試作1号機はすでに今年7月9日に試験飛行を開始、これまでに110時間を飛んだ。今後は1999年末までに型式証明を取り、2000年春から量産機の引渡しに入る予定。基本価格は688万ドル(約8.5億円)。
CJ1はサイテーション・ファミリーの中では最も小さい。従来のサイテーション・ジェットは価格が安いせいもあって、1993年の就航以来、好調の売れ行きを示してきた。その最大離陸重量を90kgほど増やし、燃料満タンでもパイロット1人に乗客3人と手荷物34kgをのせることができる。離陸滑走路長は1,000m。コクピットには最新のアビオニクスを装備して、パイロットの操作性と信頼性を高める。
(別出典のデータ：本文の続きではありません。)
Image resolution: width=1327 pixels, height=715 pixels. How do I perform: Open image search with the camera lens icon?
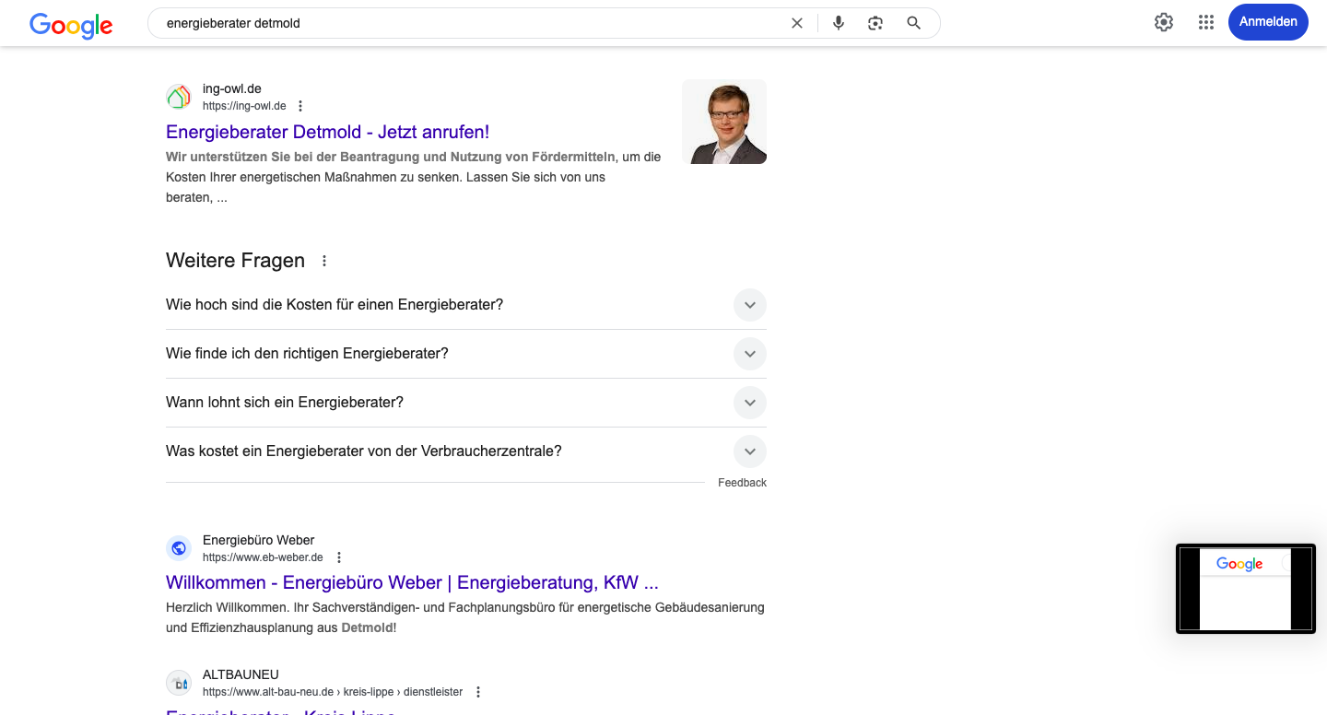coord(875,23)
姉妹機CJ2は主翼スパンを広げ、キャビンを1mほど延ばして、乗客6人がゆったりすわれる。最大離陸重量も増え、尾部の貨物室が大きくなって、小型ビジネス・ジェットとしては最大級の2立方米以上の容積。燃料搭載量もCJ1の1,460kgから1,810kgへ増加する。エンジンはウィリアムス・ロールスロイスFJ44-2C(推力1,043kg)が2基。13,000m以上の高々度をCJ1よりも速い740km/hの巡航速度で飛び、航続距離は3,100kmになる。パイロットは1人乗務で操縦可能。1999年夏までに初飛行し、1年間の試験飛行で型式証明を取ったのち、2001年初めから引渡しに入る計画。基本価格は420万ドル(約5億円)である。
ボンバーディア社もショーの開幕前夜、新しいスーパーミッドサイズのビジネス・ジェット「コンチネンタル」の開発計画を明らかにした。この命名には大陸横断の長航続性能の意味がこめられている。乗客は8人乗り。左右幅2.18m、天井の高さ1.85mという大きなキャビンをもち、その後方には洗面所と手荷物室がある。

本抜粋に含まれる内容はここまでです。